Gianni Berengo Gardin, L’occhio come mestiere. Al MAXXI, a Roma dal 4Maggio al 18Settembre, il fotografo che ha scelto di fare foto “buone”.

Il titolo della mostra è una sintesi perfetta per un percorso di visita e di esplorazione di una vita votata alla fotografia. 

Gianni Berengo Gardin, classe 1930, maestro assoluto del bianco e nero, pensa e concettualizza un reportage che, come lo stesso Gardin ci dice, fa di una foto una foto buona e non bella. 
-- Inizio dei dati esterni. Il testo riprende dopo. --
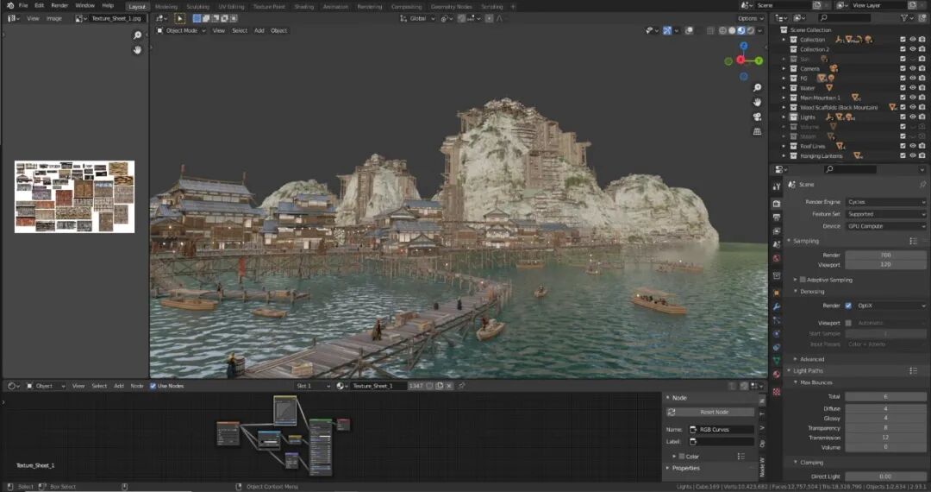Open the Object Mode dropdown
The image size is (931, 492).
[x=181, y=30]
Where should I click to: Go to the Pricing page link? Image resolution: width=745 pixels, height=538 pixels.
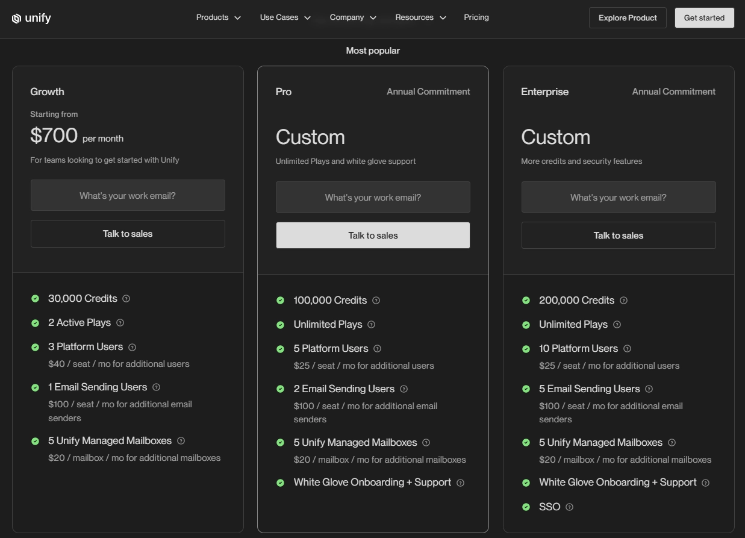click(x=476, y=17)
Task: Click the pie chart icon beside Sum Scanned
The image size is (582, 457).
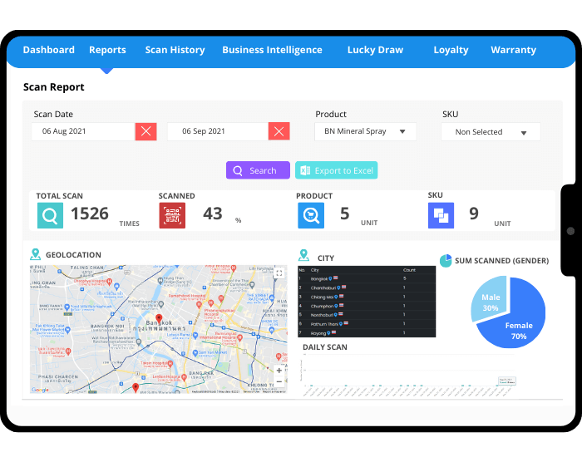Action: click(446, 261)

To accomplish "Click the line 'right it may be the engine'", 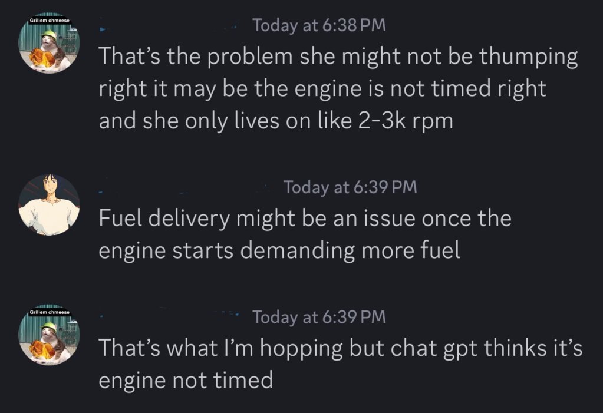I will 322,89.
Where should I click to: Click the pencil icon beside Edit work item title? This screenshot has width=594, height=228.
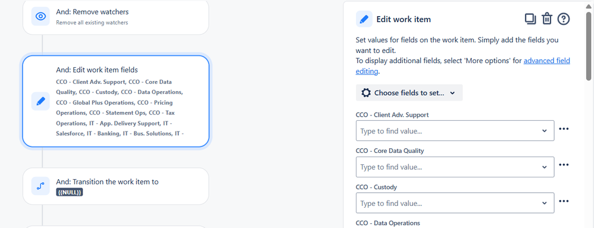click(364, 19)
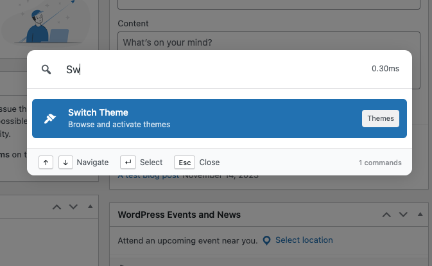Click the Themes category badge

pos(380,118)
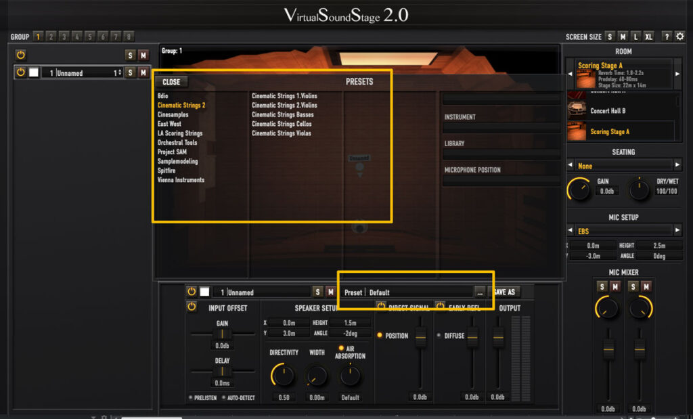
Task: Enable the Prelisten option
Action: tap(191, 397)
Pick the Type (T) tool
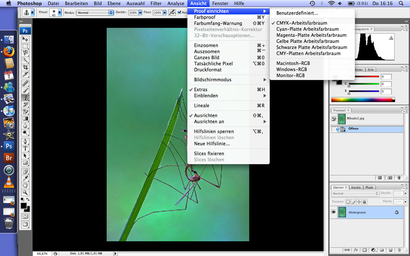This screenshot has height=256, width=410. coord(25,149)
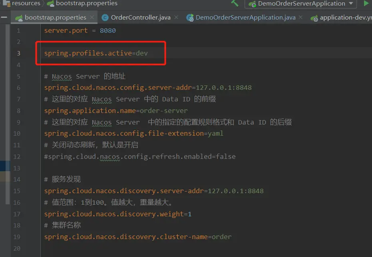
Task: Click the file icon on application-dev.yml tab
Action: point(314,18)
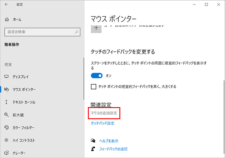This screenshot has width=225, height=158.
Task: Click フィードバックの送信 link
Action: [x=113, y=149]
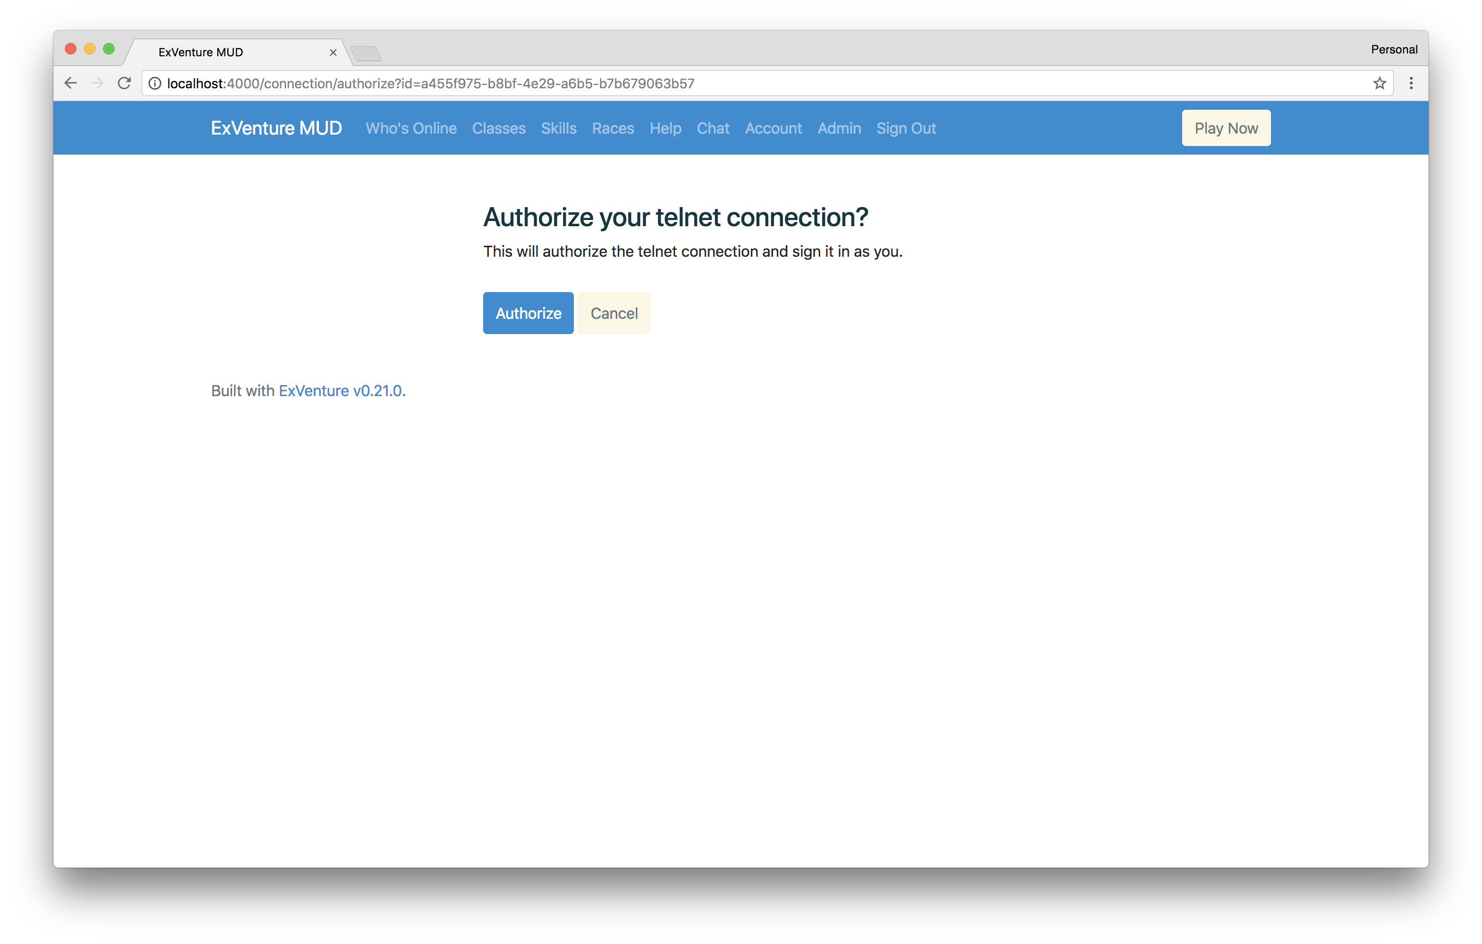Click the Authorize button
The width and height of the screenshot is (1482, 944).
[x=527, y=313]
Lui dichiara di voler essere un fotografo fotografo e non un artista, perché se una foto bella è il risultato di un’ottima tecnica, a lui interessa che sia sporca di contenuti e di significati, a lui interessa fissare la vita e raccontarla nelle sue contraddizioni. 

Un artigiano della fotografia, con una certa reticenza verso il digitale, verso il consumismo fotografico, un uomo che ha raccontato l’Italia, dal dopoguerra ad oggi.

Ligure di nascita e veneziano per vocazione e scelta, Gardin ha chiarissimo cosa sia la bellezza, ma la sua è una precisa scelta di campo. 

Venezia è il suo punto di partenza ed è anche un punto di arrivo, come si vede dalle foto del cantiere navale del 2013.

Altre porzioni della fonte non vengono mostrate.